* **What is being asked**
In the entries below, every line with the string "dimensions" is to be reported.
====== Dataset entries
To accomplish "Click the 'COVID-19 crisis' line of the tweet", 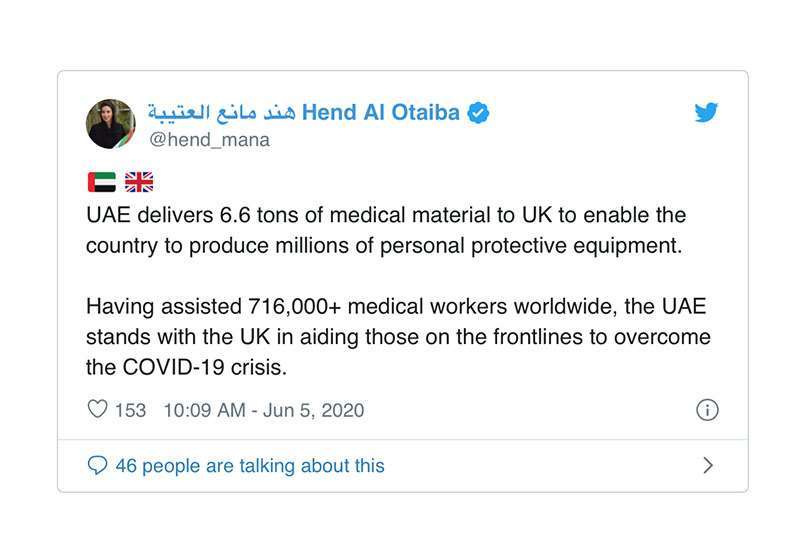I will coord(186,367).
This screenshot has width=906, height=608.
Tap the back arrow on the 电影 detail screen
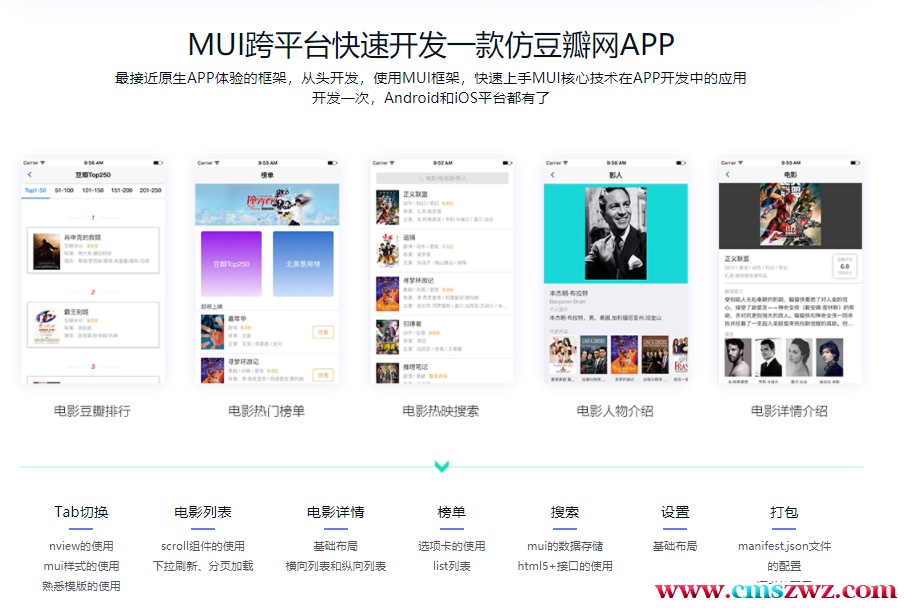[x=728, y=175]
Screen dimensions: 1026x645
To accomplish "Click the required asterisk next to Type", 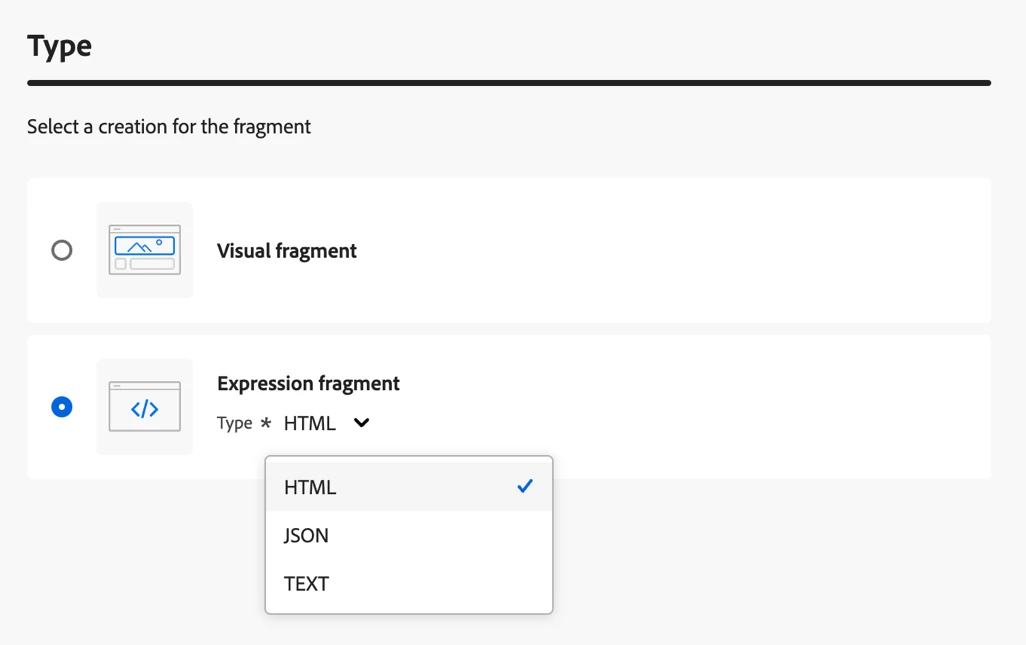I will (266, 423).
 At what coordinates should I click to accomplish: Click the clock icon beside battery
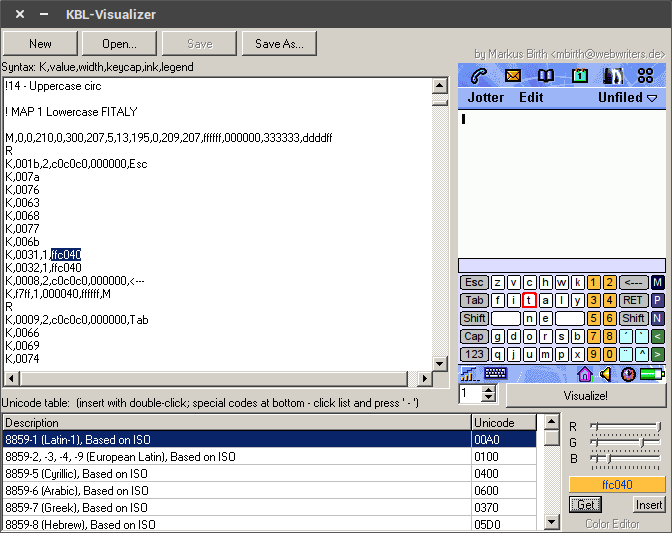[628, 374]
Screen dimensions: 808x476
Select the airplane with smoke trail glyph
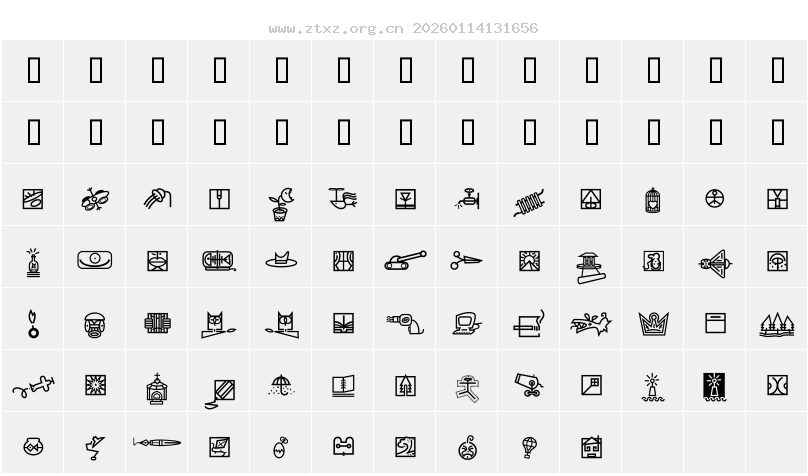point(33,386)
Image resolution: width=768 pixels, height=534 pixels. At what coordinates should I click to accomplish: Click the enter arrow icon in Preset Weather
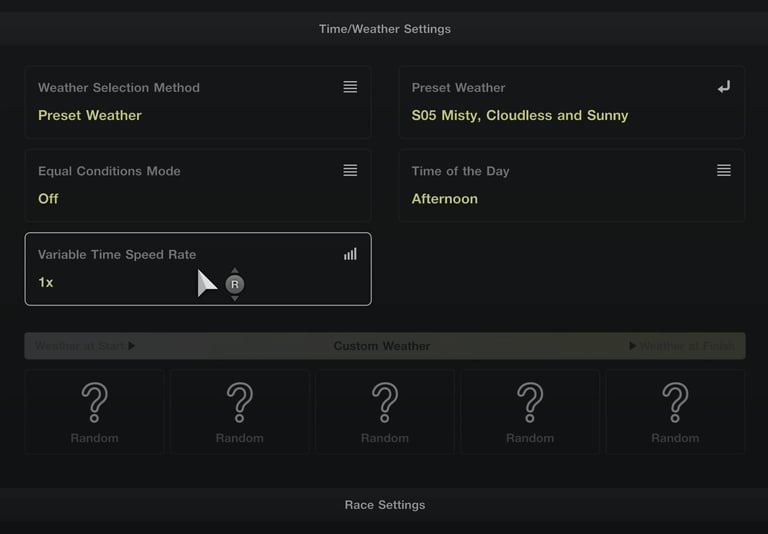(x=724, y=87)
============
* **Response to this task**
Screen dimensions: 1026x645
Screen dimensions: 808x476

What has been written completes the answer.